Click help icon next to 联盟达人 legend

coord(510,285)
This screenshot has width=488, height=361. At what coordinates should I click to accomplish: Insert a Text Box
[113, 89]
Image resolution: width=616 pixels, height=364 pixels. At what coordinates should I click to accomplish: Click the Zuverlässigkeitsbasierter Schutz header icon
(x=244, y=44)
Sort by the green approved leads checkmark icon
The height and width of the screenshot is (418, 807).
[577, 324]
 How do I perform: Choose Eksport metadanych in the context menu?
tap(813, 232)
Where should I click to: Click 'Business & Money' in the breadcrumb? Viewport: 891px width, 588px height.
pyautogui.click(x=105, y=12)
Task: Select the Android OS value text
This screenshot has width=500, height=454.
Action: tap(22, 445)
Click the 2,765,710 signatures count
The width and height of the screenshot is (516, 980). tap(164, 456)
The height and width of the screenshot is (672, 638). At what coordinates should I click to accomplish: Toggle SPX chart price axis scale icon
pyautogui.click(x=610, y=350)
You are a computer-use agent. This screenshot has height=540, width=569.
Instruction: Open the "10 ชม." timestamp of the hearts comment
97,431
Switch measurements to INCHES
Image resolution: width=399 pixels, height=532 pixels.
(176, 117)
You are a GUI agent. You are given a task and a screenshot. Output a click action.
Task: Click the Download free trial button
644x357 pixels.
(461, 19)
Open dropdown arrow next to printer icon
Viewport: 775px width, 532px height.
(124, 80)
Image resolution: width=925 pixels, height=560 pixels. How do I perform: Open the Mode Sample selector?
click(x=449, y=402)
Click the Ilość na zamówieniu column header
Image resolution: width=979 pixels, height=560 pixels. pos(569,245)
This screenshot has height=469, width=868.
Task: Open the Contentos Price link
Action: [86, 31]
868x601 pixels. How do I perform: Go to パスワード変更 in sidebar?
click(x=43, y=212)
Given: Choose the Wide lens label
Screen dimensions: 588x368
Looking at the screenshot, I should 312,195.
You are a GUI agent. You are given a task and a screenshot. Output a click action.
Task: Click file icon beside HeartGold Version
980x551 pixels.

- - -

### WORK ITEM
Return the records in their entirety. Keep every character as it is.

### TASK RESPONSE
Click help icon next to 联盟达人 legend

coord(510,285)
This screenshot has width=488, height=361. At what coordinates should I click to accomplish: Insert a Text Box
[113, 89]
Image resolution: width=616 pixels, height=364 pixels. At what coordinates should I click to accomplish: Click the Zuverlässigkeitsbasierter Schutz header icon
(x=244, y=44)
Sort by the green approved leads checkmark icon
The height and width of the screenshot is (418, 807).
[577, 324]
 How do I perform: Choose Eksport metadanych in the context menu?
tap(813, 232)
Where should I click to: Click 'Business & Money' in the breadcrumb? Viewport: 891px width, 588px height.
pyautogui.click(x=105, y=12)
Task: Select the Android OS value text
This screenshot has width=500, height=454.
Action: tap(22, 445)
Click the 2,765,710 signatures count
The width and height of the screenshot is (516, 980). tap(164, 456)
The height and width of the screenshot is (672, 638). At what coordinates should I click to accomplish: Toggle SPX chart price axis scale icon
pyautogui.click(x=610, y=350)
You are a computer-use agent. This screenshot has height=540, width=569.
Instruction: Open the "10 ชม." timestamp of the hearts comment
97,431
Switch measurements to INCHES
Image resolution: width=399 pixels, height=532 pixels.
(176, 117)
You are a GUI agent. You are given a task and a screenshot. Output a click action.
Task: Click the Download free trial button
644x357 pixels.
(461, 19)
Open dropdown arrow next to printer icon
Viewport: 775px width, 532px height.
(124, 80)
Image resolution: width=925 pixels, height=560 pixels. How do I perform: Open the Mode Sample selector?
click(x=449, y=402)
Click the Ilość na zamówieniu column header
Image resolution: width=979 pixels, height=560 pixels. pos(569,245)
This screenshot has height=469, width=868.
Task: Open the Contentos Price link
Action: [86, 31]
868x601 pixels. How do I perform: Go to パスワード変更 in sidebar?
click(x=43, y=212)
Given: Choose the Wide lens label
Screen dimensions: 588x368
Looking at the screenshot, I should 312,195.
You are a GUI agent. You are given a task and a screenshot. Output a click action.
Task: Click file icon beside HeartGold Version
980x551 pixels.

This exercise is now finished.